Пусто и тоскливо в моей комнате. Всего 8 метров. В окно видны одни и те же серые ворота гаража да сухие ветки деревьев. И вечно там нюхаются две собаки: одна большая, а другая маленькая. И вечно на столе недоеденная каша на сковородке, грязные вилки и обломанная буханка хлеба.
Сиротская кровать тоже в таком виде, словно на ней происходило скотоложество. На стене над кроватью прикноплен плакат «Гимнастика для беременных женщин», футбольная таблица и Софи Лорен с сексуально-озабоченными глазами. А на другой стене — водянистая надпись «Вход в газоубежище». Как это она сохранилась и почему через второй этаж был ход в газоубежище — непонятно.
Ну что можно сделать в такой комнатёнке? Провести здесь целый вечер — так руки сами потянутся пожечь дом… Два раза я даже пробовал вешаться, но ведь ни один гвоздь не держится в этой дрянной штукатурке. Только кнопки. Вот в уборной — там, действительно, одна стенка капитальная, но холод… Холод собачий.

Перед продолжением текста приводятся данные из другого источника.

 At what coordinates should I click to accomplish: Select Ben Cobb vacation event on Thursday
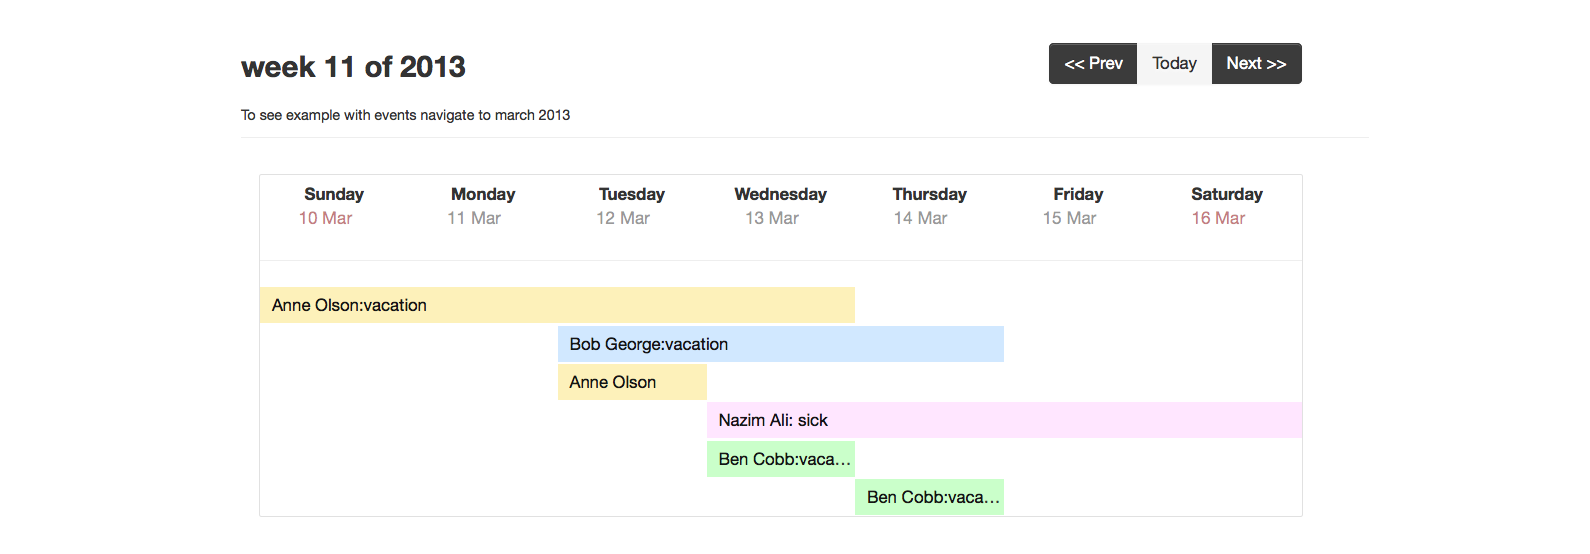tap(930, 497)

И тишина в моей комнатёнке: вечная, сосущая. Словно горшок, накрытый крышкой. Иногда только, по средам, минут на двадцать к Марье Васильевне приходит высокий мальчик, и они заунывно, по-крестьянски скрипят пружинами. И каждый раз в конце Марья Васильевна кашляет…
И опять тишина.
Нет, так не просидишь и до семи часов!
И тогда я вспоминаю про этот дом. Про тётю Клёпу. Клеопатру Феофановну.
Чуть не плача от тоски и ненависти к этой комнатёнке с её тишиной и Марьей Васильевной, я торопливо достаю из шкафа свой чорный костюм, лакированные туфли и белую торжественную сорочку. Затягиваю галстук, одеколонюсь, запираю дверь и швыряю ключ на пол. Я ухожу. Нет — я убегаю.
Я убегаю в заветный дом, в гости к тете Клёпе. Ах ты, радость моя, тётя Клёпа!
И я иду по переулкам уже не сгорбившись, не опустив глаза.
Я вытягиваю шею.
Я дробножарко стучу подковами по булыжнику Большой Пожарной улицы. А подковы я сам себе набивал для страху.
Я чужой. Я изменил походку.
Начальника конторы хватила бы кондрашка, если б он увидел меня таким.